By Iris Richmond. Prompted by tight borrowing conditions for manufactured-home buyers, manufacturers are shifting away from the industry's traditional chattel lending to real estate lending. In June, Palm Harbor Homes, a modular-home company in Addison, Texas, formed a limited partnership with BSM Financial L.P., a Dallas-based mortgage bank. By providing conventional mortgages through its dealer base, Palm Harbor expects to gain some financing leverage, particularly in Texas, where a new law requires that sales of manufactured homes be conducted as real estate transactions.

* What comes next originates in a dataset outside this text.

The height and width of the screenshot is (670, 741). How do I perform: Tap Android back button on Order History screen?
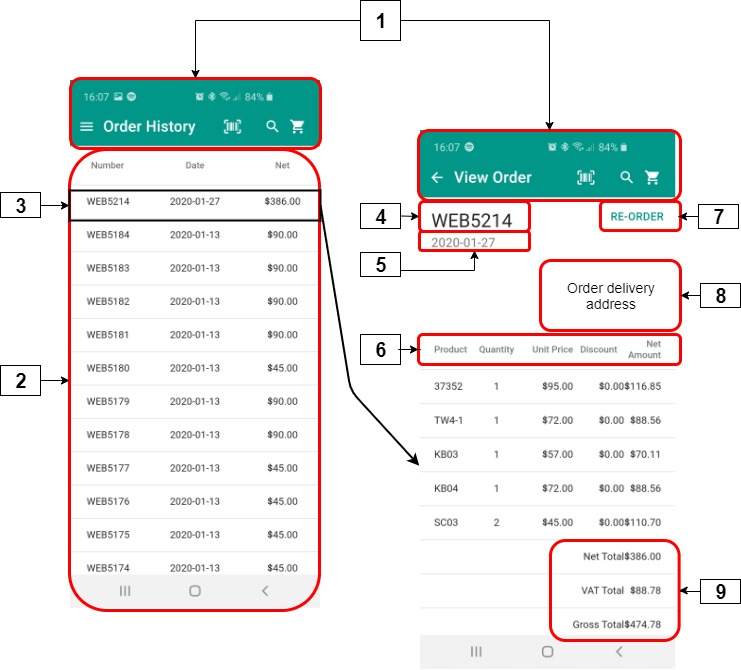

Meanwhile, in August, Champion Enterprises in Auburn Hills, Mich., announced a joint venture with National City Mortgage, a subsidiary of Cleveland-based National City Corp. The deal will enable Champion, the country's leading manufactured-home builder with 36,851 homes shipped in 2001, to make real estate financing available to its customers under the HomePride name. The financial partnership is the first of many that Champion intends to form, says Colleen Bauman, VP of investor relations.

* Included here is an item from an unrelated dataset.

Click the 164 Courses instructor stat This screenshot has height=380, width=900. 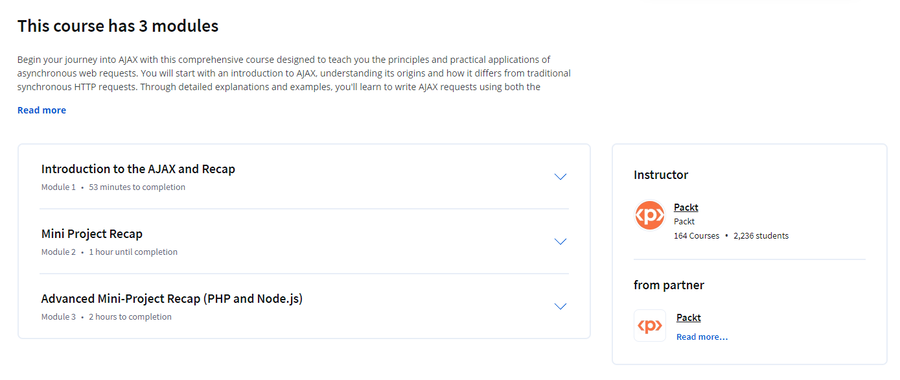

"There's been a trend toward companies establishing their own lending arms rather than be susceptible to the loss of additional chattel lenders in the industry," says John Diffendal, an equity analyst at BB&T Capital Markets, located in Nashville, Tenn.

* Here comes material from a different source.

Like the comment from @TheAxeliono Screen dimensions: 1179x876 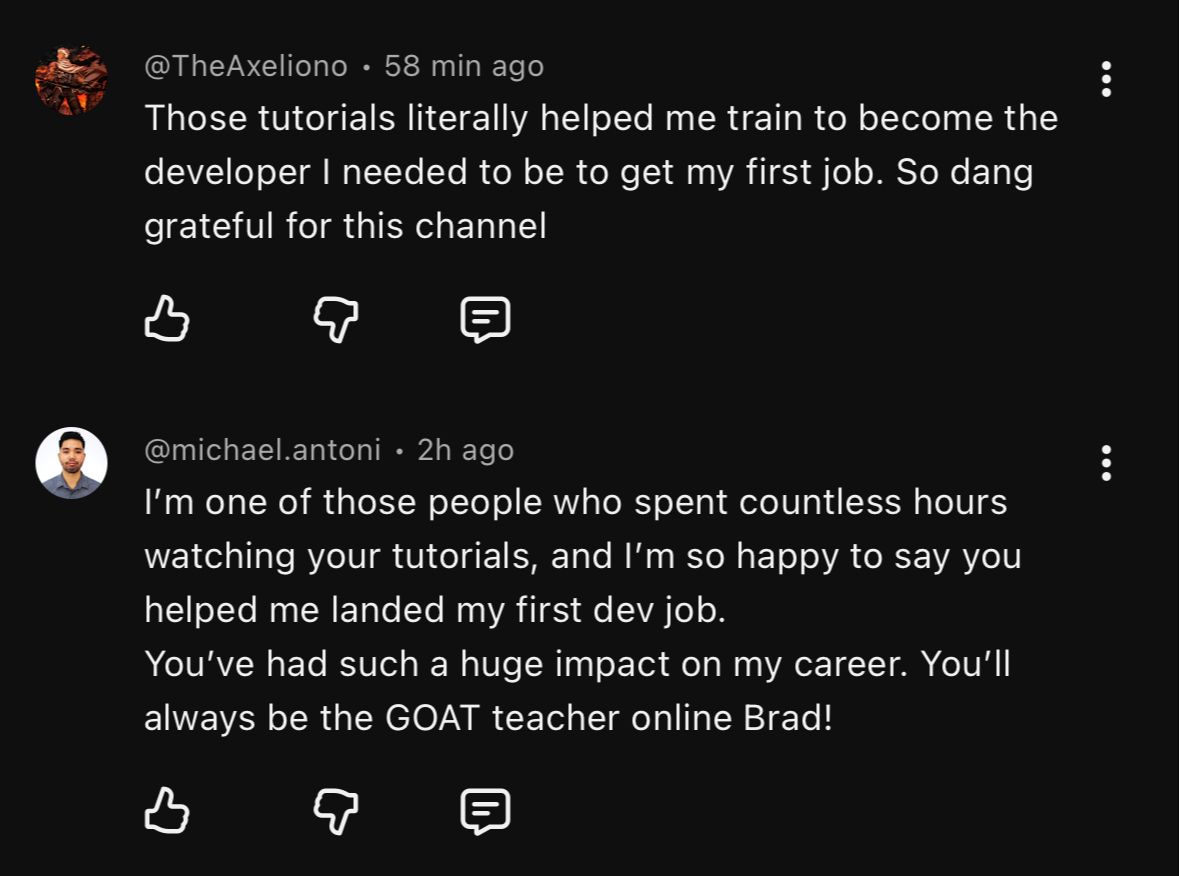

A glance at Clayton Homes, which shipped 19,200 manufactured homes last year, validates the initiatives of Palm Harbor and Champion. For more than 30 years, Clayton has had its own lending arm. Unlike the losses reported by Champion and Palm Harbor in the June 2002 quarter, Clayton, based in Maryville, Tenn., reported a 32-percent earnings-per-share increase, which Diffendal says shows the value of having such an operation in place.